Are they bad eating?


----------



## Chris V (Oct 18, 2007)

I've eaten small ones a couple times and each time was equally terrible. Very strong tasting fish even if you soak them in milk or Ice cold salt water first. I'll never eat one again but they are fun as hell to catch, pound for pound they are probably the strongest inshore fish.


----------



## ShaneLane (Aug 3, 2008)

I found the only way i could stand the taste was to make a fish spread out of it still really fishy


----------



## Pafisher (Mar 25, 2009)

C&R or sharkbait.

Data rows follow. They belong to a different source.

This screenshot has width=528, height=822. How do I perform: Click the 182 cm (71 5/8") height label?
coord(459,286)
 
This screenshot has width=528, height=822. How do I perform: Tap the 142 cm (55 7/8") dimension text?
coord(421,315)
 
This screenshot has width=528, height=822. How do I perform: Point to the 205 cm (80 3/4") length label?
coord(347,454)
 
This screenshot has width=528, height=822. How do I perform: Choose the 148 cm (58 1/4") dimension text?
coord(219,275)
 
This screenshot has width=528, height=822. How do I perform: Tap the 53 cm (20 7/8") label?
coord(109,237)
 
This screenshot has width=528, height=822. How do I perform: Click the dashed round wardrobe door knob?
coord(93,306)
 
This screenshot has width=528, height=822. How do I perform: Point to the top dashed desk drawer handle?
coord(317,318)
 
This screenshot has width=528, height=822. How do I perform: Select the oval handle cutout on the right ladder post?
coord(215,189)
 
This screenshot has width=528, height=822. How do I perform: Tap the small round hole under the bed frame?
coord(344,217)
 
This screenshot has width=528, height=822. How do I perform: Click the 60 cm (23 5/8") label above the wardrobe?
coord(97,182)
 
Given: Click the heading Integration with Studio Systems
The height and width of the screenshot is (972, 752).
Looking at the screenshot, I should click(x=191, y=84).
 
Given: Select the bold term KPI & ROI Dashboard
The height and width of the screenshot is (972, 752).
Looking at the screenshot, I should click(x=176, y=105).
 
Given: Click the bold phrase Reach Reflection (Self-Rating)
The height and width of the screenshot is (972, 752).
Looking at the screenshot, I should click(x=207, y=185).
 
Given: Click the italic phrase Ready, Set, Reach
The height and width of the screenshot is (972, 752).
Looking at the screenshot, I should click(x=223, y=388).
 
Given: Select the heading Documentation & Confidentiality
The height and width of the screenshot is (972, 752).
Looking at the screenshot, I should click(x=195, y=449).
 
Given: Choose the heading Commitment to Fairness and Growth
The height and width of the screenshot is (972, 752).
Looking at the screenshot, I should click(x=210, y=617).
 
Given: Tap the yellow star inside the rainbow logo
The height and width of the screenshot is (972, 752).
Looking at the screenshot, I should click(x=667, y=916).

That's about all they are good for.


----------



## fishinstevez (Oct 26, 2008)

fun to catch not very good eating. what did you catch him on?


----------



## [email protected] (Oct 4, 2007)

nice catch !!!!


----------



## REDFISH101 (Mar 27, 2009)

nice catch got to love them inshore jacks pound for pound the best inshore fighters congrates...:clap


----------



## konz (Oct 1, 2007)

I still haven't caught one yet..........nice catch!


----------



## Wade Schepper (Mar 11, 2009)

very nice jack, good job.


----------



## ShaneLane (Aug 3, 2008)

Konz,





Those are awesome fish for a fight i caught one on a top dog and it spooled all the line off of my light duty reel it got to the end and a got it back to the boat then it did it again then finally got it to the boat. VERY fun fish to catch


----------



## Dylan (Apr 15, 2008)

I bet he tried to pull you off the bridge...The only way I have ever eaten them was smoked..Not to bad...Im sure any other way:sick


----------